— Prompt —
Convert every line of the rows below into a Markdown table with two columns, Row and Text. Number the nonempty lines in sequence and omit blank lines.

— Exercise material —
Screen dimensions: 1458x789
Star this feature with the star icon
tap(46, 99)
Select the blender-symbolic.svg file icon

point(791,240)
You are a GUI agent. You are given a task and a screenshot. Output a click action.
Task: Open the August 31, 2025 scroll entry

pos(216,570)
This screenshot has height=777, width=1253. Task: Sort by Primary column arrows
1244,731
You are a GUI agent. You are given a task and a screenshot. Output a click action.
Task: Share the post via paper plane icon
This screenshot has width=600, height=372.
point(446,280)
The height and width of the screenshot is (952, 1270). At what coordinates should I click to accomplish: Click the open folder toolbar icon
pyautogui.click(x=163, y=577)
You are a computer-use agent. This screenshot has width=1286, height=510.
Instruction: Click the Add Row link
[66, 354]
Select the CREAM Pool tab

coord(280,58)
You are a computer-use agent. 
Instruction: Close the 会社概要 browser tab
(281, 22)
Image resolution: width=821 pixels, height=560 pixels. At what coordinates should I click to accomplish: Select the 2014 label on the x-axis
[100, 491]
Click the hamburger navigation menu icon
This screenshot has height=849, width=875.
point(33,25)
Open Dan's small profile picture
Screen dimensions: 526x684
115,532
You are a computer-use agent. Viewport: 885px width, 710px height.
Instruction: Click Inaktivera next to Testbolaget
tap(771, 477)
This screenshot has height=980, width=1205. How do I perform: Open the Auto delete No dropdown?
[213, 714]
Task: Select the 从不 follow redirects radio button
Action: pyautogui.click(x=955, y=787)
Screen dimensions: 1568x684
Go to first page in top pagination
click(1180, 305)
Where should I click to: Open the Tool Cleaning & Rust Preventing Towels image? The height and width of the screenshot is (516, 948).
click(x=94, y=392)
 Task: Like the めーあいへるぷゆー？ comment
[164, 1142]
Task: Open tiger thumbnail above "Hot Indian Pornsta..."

— Result of the exercise —
| Row | Text |
|---|---|
| 1 | Screen dimensions: 1458x789 |
| 2 | Star this feature with the star icon |
| 3 | tap(46, 99) |
| 4 | Select the blender-symbolic.svg file icon |
| 5 | point(791,240) |
| 6 | You are a GUI agent. You are given a task and a screenshot. Output a click action. |
| 7 | Task: Open the August 31, 2025 scroll entry |
| 8 | pos(216,570) |
| 9 | This screenshot has height=777, width=1253. Task: Sort by Primary column arrows |
| 10 | 1244,731 |
| 11 | You are a GUI agent. You are given a task and a screenshot. Output a click action. |
| 12 | Task: Share the post via paper plane icon |
| 13 | This screenshot has width=600, height=372. |
| 14 | point(446,280) |
| 15 | The height and width of the screenshot is (952, 1270). At what coordinates should I click to accomplish: Click the open folder toolbar icon |
| 16 | pyautogui.click(x=163, y=577) |
| 17 | You are a computer-use agent. This screenshot has width=1286, height=510. |
| 18 | Instruction: Click the Add Row link |
| 19 | [66, 354] |
| 20 | Select the CREAM Pool tab |
| 21 | coord(280,58) |
| 22 | You are a computer-use agent.  |
| 23 | Instruction: Close the 会社概要 browser tab |
| 24 | (281, 22) |
| 25 | Image resolution: width=821 pixels, height=560 pixels. At what coordinates should I click to accomplish: Select the 2014 label on the x-axis |
| 26 | [100, 491] |
| 27 | Click the hamburger navigation menu icon |
| 28 | This screenshot has height=849, width=875. |
| 29 | point(33,25) |
| 30 | Open Dan's small profile picture |
| 31 | Screen dimensions: 526x684 |
| 32 | 115,532 |
| 33 | You are a computer-use agent. Viewport: 885px width, 710px height. |
| 34 | Instruction: Click Inaktivera next to Testbolaget |
| 35 | tap(771, 477) |
| 36 | This screenshot has height=980, width=1205. How do I perform: Open the Auto delete No dropdown? |
| 37 | [213, 714] |
| 38 | Task: Select the 从不 follow redirects radio button |
| 39 | Action: pyautogui.click(x=955, y=787) |
| 40 | Screen dimensions: 1568x684 |
| 41 | Go to first page in top pagination |
| 42 | click(1180, 305) |
| 43 | Where should I click to: Open the Tool Cleaning & Rust Preventing Towels image? The height and width of the screenshot is (516, 948). |
| 44 | click(x=94, y=392) |
| 45 |  Task: Like the めーあいへるぷゆー？ comment |
| 46 | [164, 1142] |
| 47 | Task: Open tiger thumbnail above "Hot Indian Pornsta..." |